Set task.
Render every line of the records below as a numbered list, omitting any blank lines. Leave the pictures out of the answer.

Click-target data

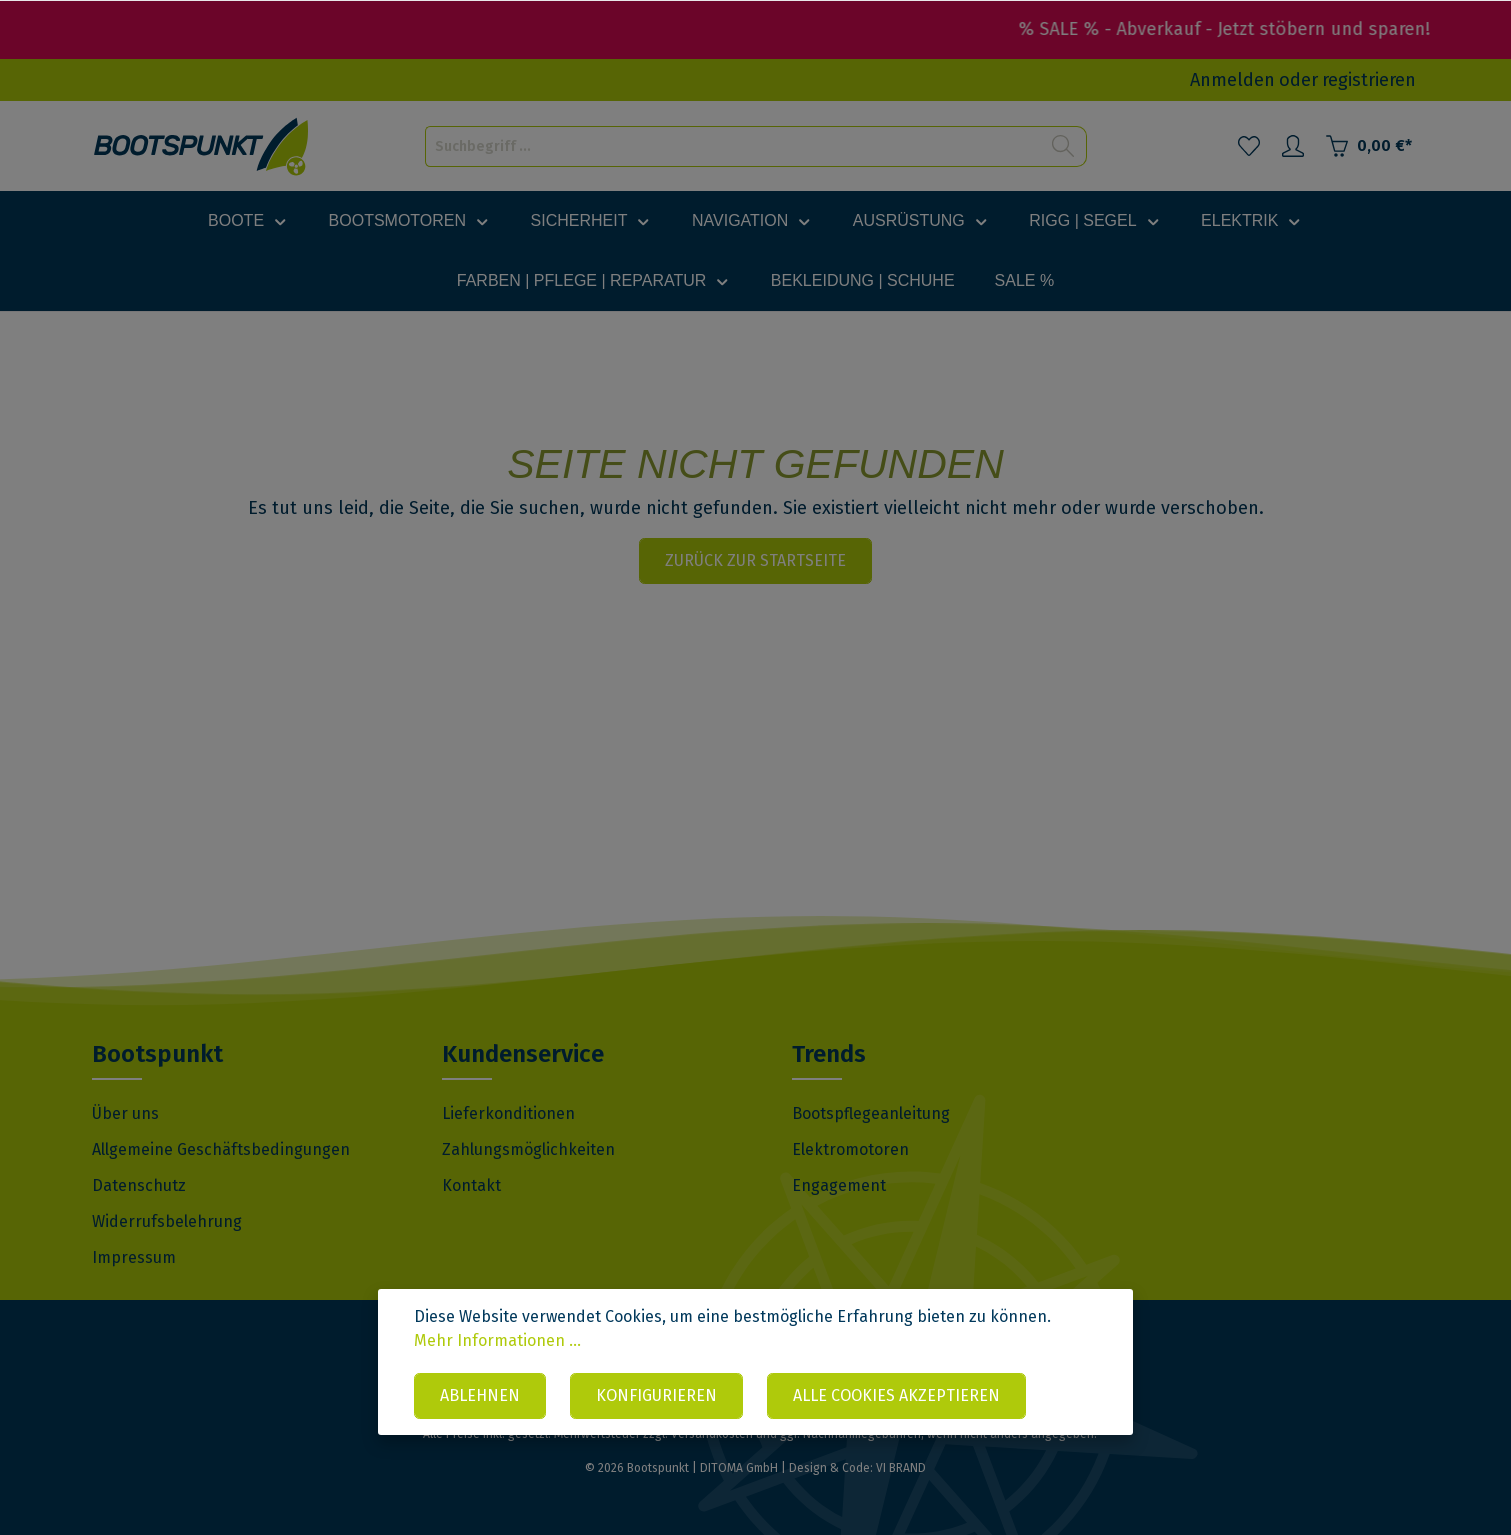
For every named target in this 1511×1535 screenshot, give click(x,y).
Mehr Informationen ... (497, 1340)
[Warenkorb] (1368, 146)
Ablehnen (480, 1395)
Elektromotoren (850, 1149)
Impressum (134, 1257)
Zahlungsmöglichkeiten (528, 1149)
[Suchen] (1063, 146)
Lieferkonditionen (508, 1113)
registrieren (1369, 80)
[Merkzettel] (1249, 146)
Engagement (839, 1185)
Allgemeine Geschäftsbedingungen (221, 1149)
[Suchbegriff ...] (733, 146)
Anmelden (1232, 80)
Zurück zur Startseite (755, 560)
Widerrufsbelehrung (167, 1221)
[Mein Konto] (1293, 146)
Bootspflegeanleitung (871, 1113)
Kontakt (471, 1185)
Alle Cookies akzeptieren (896, 1395)
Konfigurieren (656, 1395)
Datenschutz (139, 1185)
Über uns (125, 1113)
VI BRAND (901, 1468)
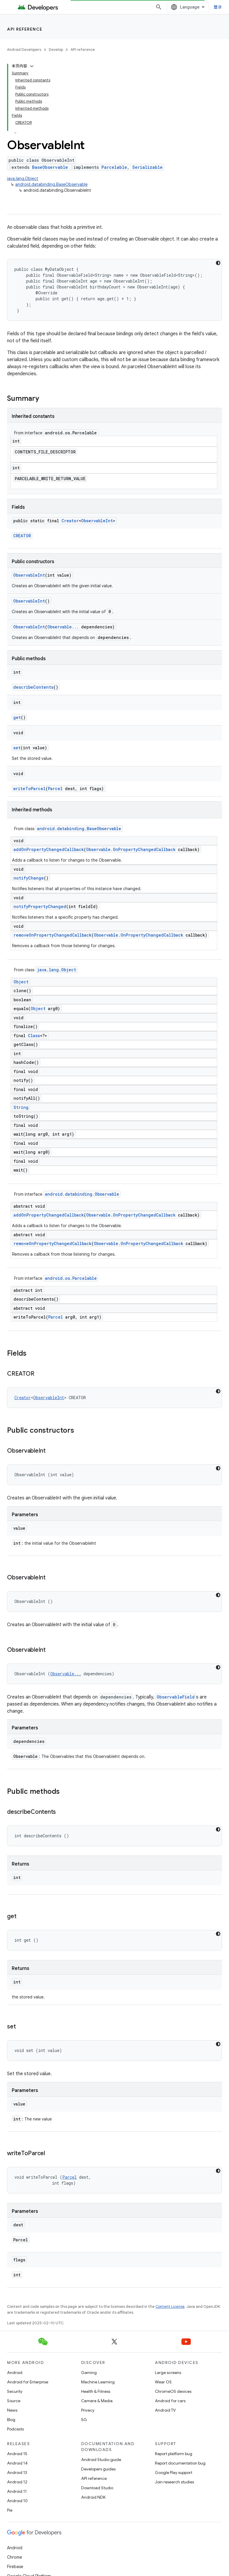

Task result.
1. For every named target in this 1511×1535 screenshot, give click(x,y).
2. Mehr Informationen ... (497, 1340)
3. [Warenkorb] (1368, 146)
4. Ablehnen (480, 1395)
5. Elektromotoren (850, 1149)
6. Impressum (134, 1257)
7. Zahlungsmöglichkeiten (528, 1149)
8. [Suchen] (1063, 146)
9. Lieferkonditionen (508, 1113)
10. registrieren (1369, 80)
11. [Merkzettel] (1249, 146)
12. Engagement (839, 1185)
13. Allgemeine Geschäftsbedingungen (221, 1149)
14. [Suchbegriff ...] (733, 146)
15. Anmelden (1232, 80)
16. Zurück zur Startseite (755, 560)
17. Widerrufsbelehrung (167, 1221)
18. [Mein Konto] (1293, 146)
19. Bootspflegeanleitung (871, 1113)
20. Kontakt (471, 1185)
21. Alle Cookies akzeptieren (896, 1395)
22. Konfigurieren (656, 1395)
23. Datenschutz (139, 1185)
24. Über uns (125, 1113)
25. VI BRAND (901, 1468)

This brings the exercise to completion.